Editorial: More air conditioners is not the same as preparing for climate change

Climate warnings are clear, but the plan is not

Many Maltese watched news of Europe melting to a standstill with a smug sense of reassurance that well over 80 per cent of Malta’s households were air-conditioned, compared with the continent’s estimated penetration of just 19 per cent.

ACs in Malta have moved from luxury to basic necessity, with 84 per cent of residential dwellings having access in 2021, from 52 per cent in 2011 (a figure that is likely much higher today), according to the latest Census of Population and Housing results.

And, with temperatures forecast to hit sizzling this week, many will also hope that Enemalta’s multimillion investment in underground cables, new substations, and other upgrades will prevent a repeat of the prolonged power cuts that caused such misery in 2023.

Malta has become good at coping with heat, but this is not the same as being prepared for it.
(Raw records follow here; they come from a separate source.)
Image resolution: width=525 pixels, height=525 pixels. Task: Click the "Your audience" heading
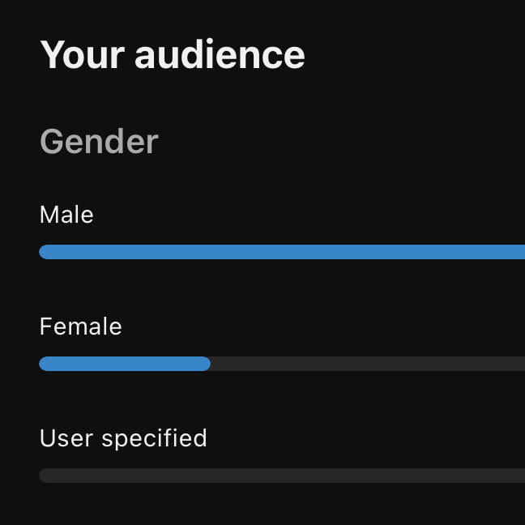click(173, 55)
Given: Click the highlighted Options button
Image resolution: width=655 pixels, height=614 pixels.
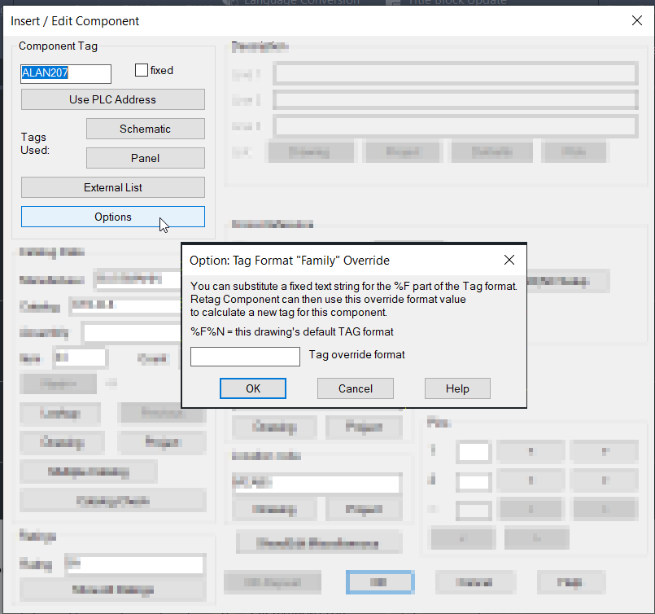Looking at the screenshot, I should pyautogui.click(x=112, y=217).
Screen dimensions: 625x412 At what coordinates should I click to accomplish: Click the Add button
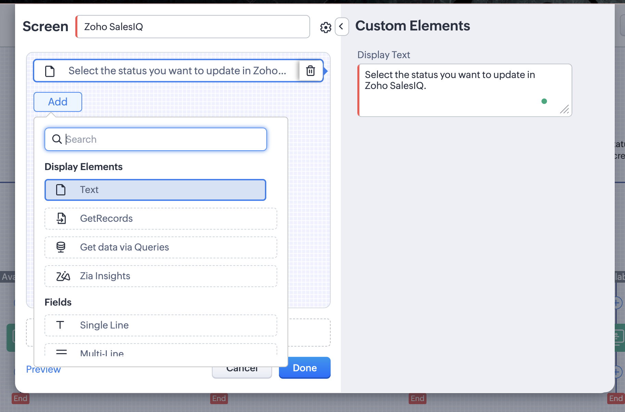click(58, 102)
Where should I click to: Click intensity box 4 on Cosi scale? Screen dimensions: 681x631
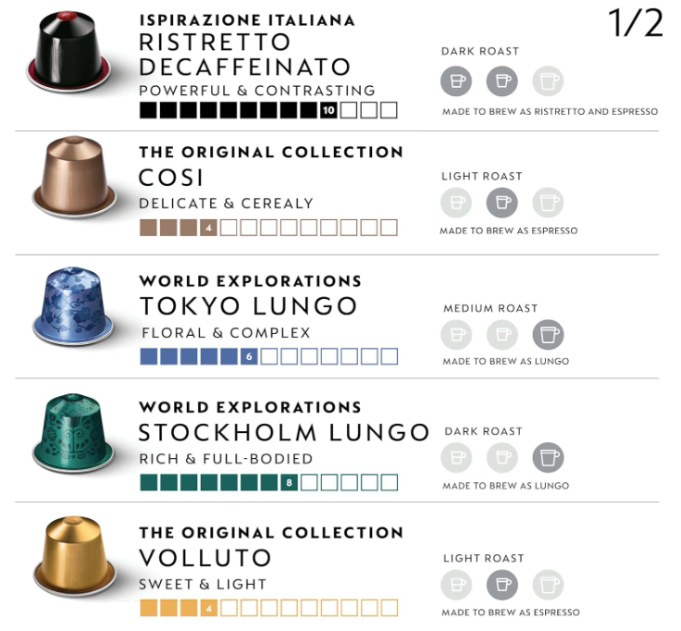point(208,228)
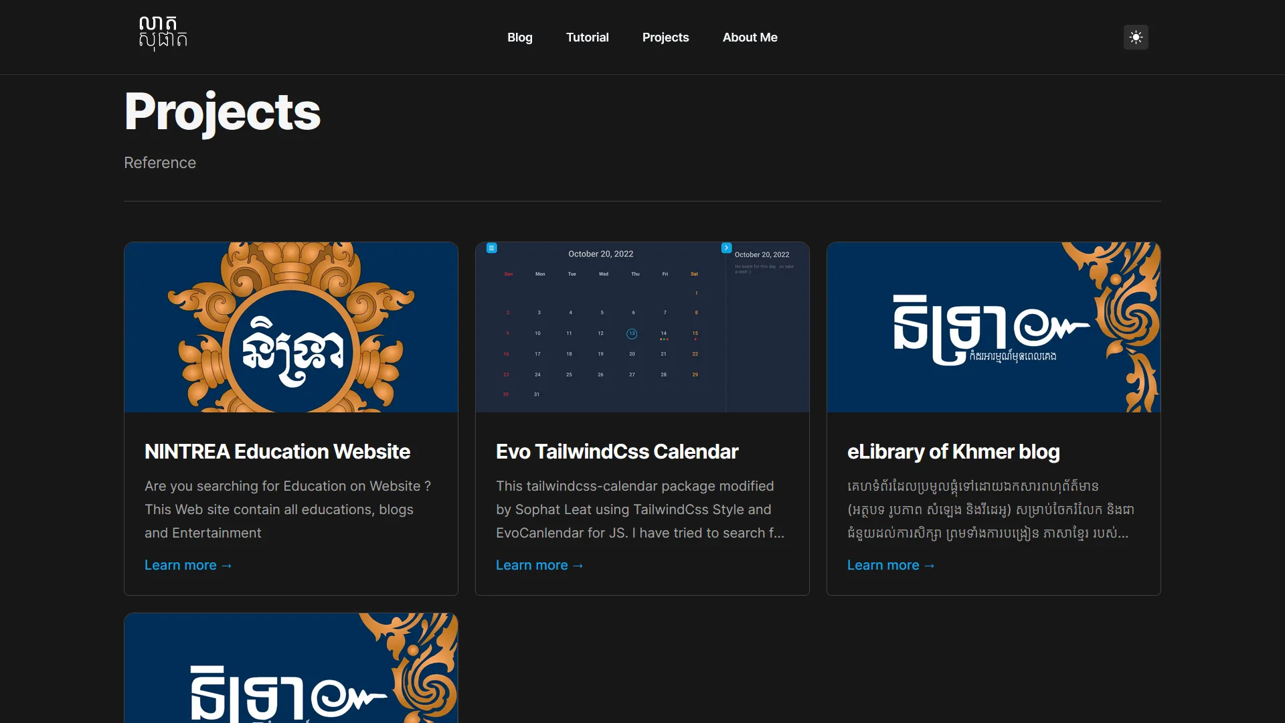Screen dimensions: 1285x723
Task: Select Projects in the navigation bar
Action: 665,37
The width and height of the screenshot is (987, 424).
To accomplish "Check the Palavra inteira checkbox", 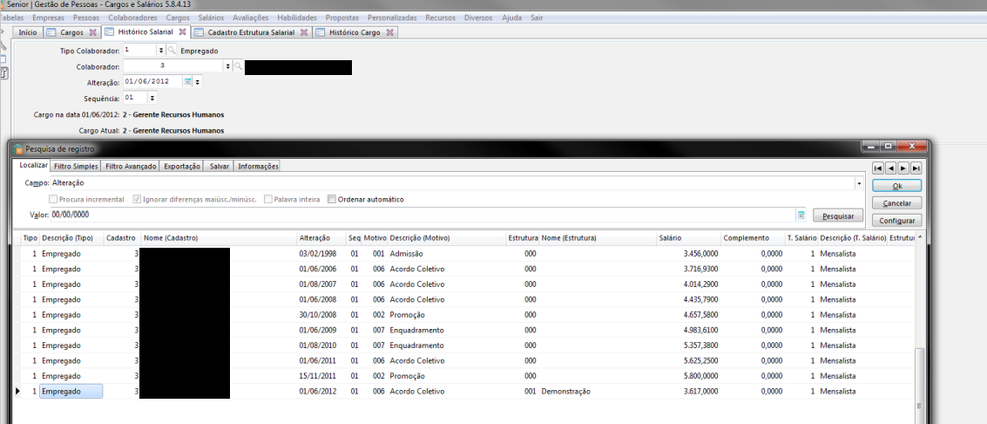I will pos(267,199).
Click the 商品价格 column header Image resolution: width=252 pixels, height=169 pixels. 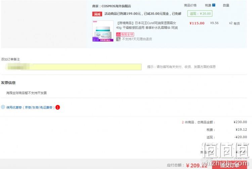click(x=190, y=5)
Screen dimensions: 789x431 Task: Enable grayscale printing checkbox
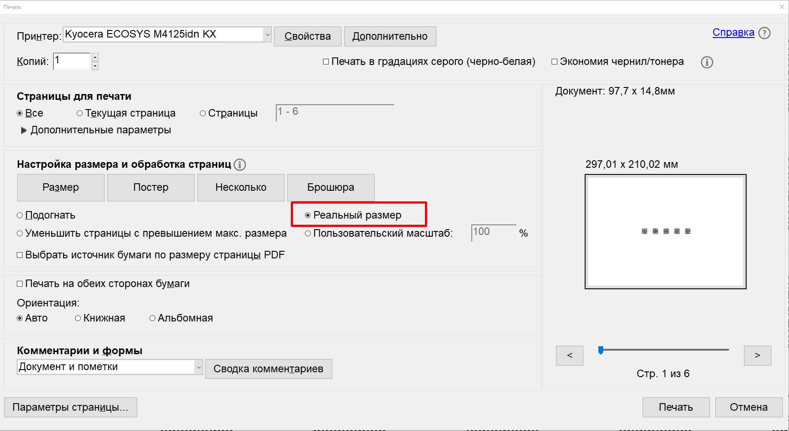click(326, 62)
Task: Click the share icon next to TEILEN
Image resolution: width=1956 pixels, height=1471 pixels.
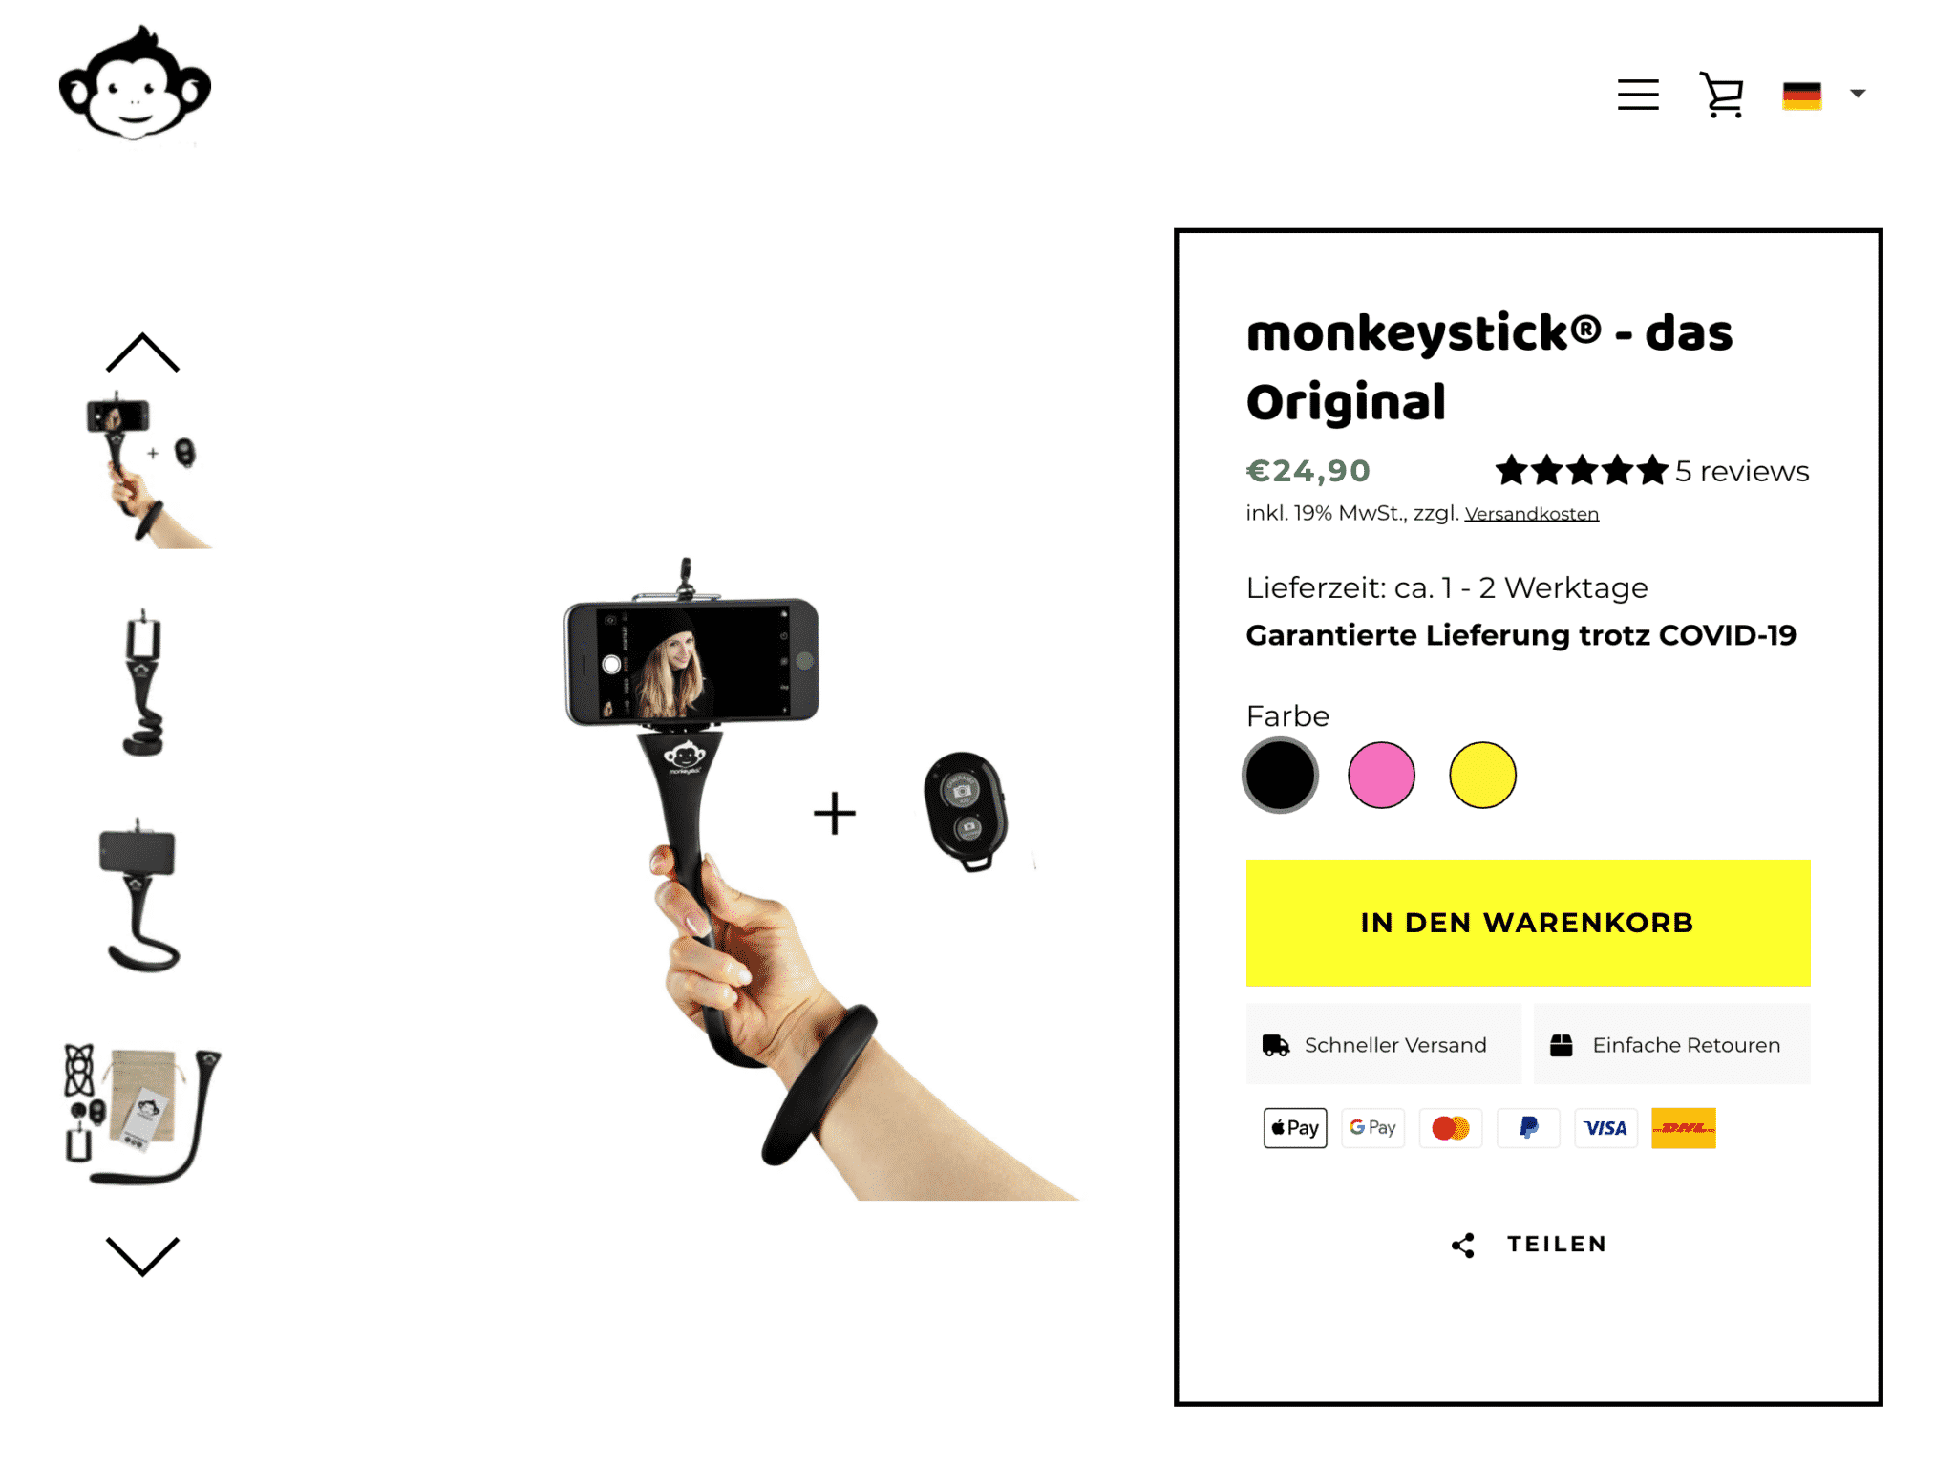Action: (x=1462, y=1245)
What lies ahead cannot be addressed with just another campaign urging people to drink more water and avoid the midday sun, important though that advice remains.

A recent report by Allianz economists found that heat stress events have multiplied sevenfold since the 1980s, while the average death toll per event has risen fivefold.

Most heat damage is not captured by the dramatic images of wildfires we have watched unfold, but accumulates through excess deaths, lost working hours, pressure on healthcare systems and stress on infrastructure not designed for prolonged heat.

The costs are already spreading beyond the thermometer. A Central Bank of Malta report last year found that hotter summers and rainfall shocks in Italy can feed inflation here, particularly through processed food, services and producer prices in food manufacturing.

Malta seems to be adapting by improvisation, not design, and this is the weakness exposed by each heatwave

This is where Malta’s climate debate needs to change direction. We continue to treat power cuts as an Enemalta problem, flooding as a roads issue and heat-related illness as a health problem, yet all are entries on the same climate bill; a bill Malta has still not fully measured.

The National Audit Office found that the government was still quantifying the cost of adapting to climate change. It also found that infrastructure and greening projects were generally not supported by comprehensive climate-proofing assessments, while existing plans did not always assign responsibility, deadlines or measurable targets.

Malta seems to be adapting by improvisation, not design, and this is the weakness exposed by each heatwave.

The Climate Action Authority’s National Plan for Climate Resilience, which covers 10 vulnerable sectors and is presently awaiting clearance from other government entities, must now fill that gap.

It must not become another catalogue of aspirations, but should identify the most urgent risks, cost the measures required, assign responsibility and set deadlines against which delivery can be measured publicly.

The government should also publish its Heat Health Preparedness Response Plan it says it has developed, setting out the warning thresholds used to activate each level of response, what measures follow and the public bodies responsible for delivering them.

Climate resilience cannot remain something that is added to national plans in a haphazard way after the main decisions have already been taken.

Major public projects should be required to show how they will withstand higher temperatures and heavier rainfall, while new public spaces should be designed with more shade, better drainage and water retention in mind. Future budgets too should spell out what climate change is expected to cost Malta, and how much is being spent to reduce that risk.

This is the minimum expected of a country that is not short of warnings or reports. This spell of extreme heat will subside, but the danger remains that the urgency will dissipate with it… until the next climate calamity.